DEAR CAROLYN: I’m very frustrated with my parents right now and need an outside opinion. I moved in with them earlier this year because my late girlfriend’s parents were suing for custody of my 2-year-old daughter. It was clear they were going to use the fact that we lived in a small studio apartment against me, so I moved in with my parents to remove that disadvantage.
Last month I finally won my court case and retain full custody of my daughter.
They asked me not to hold the custody battle against them but I do. I hate them and I always will. They say they did it for my daughter, but they did it to punish me for surviving the car wreck that killed my girlfriend even though the other driver was at fault, and to replace their daughter with mine — and they didn’t care what they were putting me through to do it.
My parents are supervising their visits with my daughter now, which is great because I never want to see them again. My mom told me she’d like to invite them for Thanksgiving and Christmas dinner and I said absolutely not. We’ve been fighting about it ever since.
I can’t believe my own parents aren’t taking my side against these people. They say I’m just holding a grudge and it’s bad for my daughter. That’s a low blow, and even if it was true, don’t I have the right after what they did?
How can I make my parents see how wrong they are? They are taking the side of these awful people against their own son!
Frustrated With My Parents
DEAR FRUSTRATED: Your question could just as easily be phrased, “How can I make this fight go on for the rest of our lives?”
And it’s already devastating. Grieving parties in legal and emotional combat instead of lifting each other up.
It would make things easier for you if your parents understood your position, of course. They could say the same thing, though — if they could just “make” you “see” that it would be good for your daughter if you forgave these parents.
Notice where this leads you? Into an endless loop of arguing and rearguing your core convictions. And, wow, all parties have already suffered profoundly and don’t need any more anguish — my deepest sympathies for all of it. You don’t need another battle.
You don’t even need to win this one, for what it’s worth, because you have full autonomy; if your parents invite your late girlfriend’s parents, or just insist on insisting on it, then you can simply choose not to be there.
But we’re getting ahead of ourselves. Your goal of winning this argument doesn’t serve you, so I urge you to set a new, achievable one: disengaging from battles you don’t need to win. All that requires is a polite refusal. “You have my answer. I won’t discuss it anymore.”
People tend to push back when you deny them leverage, so you need to be ready to hold your lines.
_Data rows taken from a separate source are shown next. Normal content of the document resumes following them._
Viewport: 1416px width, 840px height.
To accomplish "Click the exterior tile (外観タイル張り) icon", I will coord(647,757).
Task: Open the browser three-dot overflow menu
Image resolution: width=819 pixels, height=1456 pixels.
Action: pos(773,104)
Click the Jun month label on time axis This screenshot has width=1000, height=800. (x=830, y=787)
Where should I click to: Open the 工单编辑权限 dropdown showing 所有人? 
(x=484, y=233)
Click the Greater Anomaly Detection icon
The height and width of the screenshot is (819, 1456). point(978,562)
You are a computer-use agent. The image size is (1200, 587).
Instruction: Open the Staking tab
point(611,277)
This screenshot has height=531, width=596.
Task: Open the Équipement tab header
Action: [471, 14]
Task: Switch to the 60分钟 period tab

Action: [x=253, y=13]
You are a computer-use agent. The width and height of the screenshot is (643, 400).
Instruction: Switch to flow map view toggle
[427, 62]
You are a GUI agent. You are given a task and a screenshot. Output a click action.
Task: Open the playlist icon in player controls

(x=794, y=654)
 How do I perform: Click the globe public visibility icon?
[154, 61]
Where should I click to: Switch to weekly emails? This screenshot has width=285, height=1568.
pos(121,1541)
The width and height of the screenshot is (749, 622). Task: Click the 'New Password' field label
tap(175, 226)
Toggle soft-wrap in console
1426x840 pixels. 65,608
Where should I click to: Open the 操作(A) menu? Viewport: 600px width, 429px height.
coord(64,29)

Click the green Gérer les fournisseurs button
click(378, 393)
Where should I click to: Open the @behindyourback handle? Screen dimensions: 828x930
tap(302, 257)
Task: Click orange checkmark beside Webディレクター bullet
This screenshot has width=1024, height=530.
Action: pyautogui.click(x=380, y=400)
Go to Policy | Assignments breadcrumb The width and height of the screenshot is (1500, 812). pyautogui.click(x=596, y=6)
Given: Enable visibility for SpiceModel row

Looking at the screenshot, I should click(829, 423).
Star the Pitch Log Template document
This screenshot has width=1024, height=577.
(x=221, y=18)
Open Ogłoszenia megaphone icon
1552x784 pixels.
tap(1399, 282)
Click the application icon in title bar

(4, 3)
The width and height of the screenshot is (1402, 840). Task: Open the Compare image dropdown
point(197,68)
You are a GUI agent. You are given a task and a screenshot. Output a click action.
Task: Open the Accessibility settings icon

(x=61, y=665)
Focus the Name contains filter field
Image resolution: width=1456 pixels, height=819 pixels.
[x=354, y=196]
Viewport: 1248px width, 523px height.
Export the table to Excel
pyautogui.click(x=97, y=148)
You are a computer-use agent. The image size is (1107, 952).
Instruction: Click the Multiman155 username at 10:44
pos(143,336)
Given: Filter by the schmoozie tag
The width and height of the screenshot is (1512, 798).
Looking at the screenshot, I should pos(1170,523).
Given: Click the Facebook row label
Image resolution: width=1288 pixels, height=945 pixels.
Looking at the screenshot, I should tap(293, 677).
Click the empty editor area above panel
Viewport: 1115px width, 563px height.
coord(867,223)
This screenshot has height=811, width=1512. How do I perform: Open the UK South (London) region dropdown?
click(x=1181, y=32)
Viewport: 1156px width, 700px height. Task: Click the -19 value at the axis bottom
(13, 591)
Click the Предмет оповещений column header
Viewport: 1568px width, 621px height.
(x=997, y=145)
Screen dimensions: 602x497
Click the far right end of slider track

Calmly. Without engaging. “I won’t have this argument with you.” Per your goal.
It can help, though, to serve up less for them to push back against. You throw around the “a” and “n” words — as in, “I hate them and I always will” and “never want to see them again” — and you presume to know these parents’ motivations. When you do that, you invite the logical challenge that you can’t see inside other people’s minds, and you can’t know what you will “always” or “never” feel.
It’s still your prerogative to say whatever you want — but why not choose words that pre-empt such arguments? “I am still angry at what they put me through and will not share my holidays with them.” Your feelings now, your prerogatives now, your decision now, are all truths, not assumptions that muddy things up.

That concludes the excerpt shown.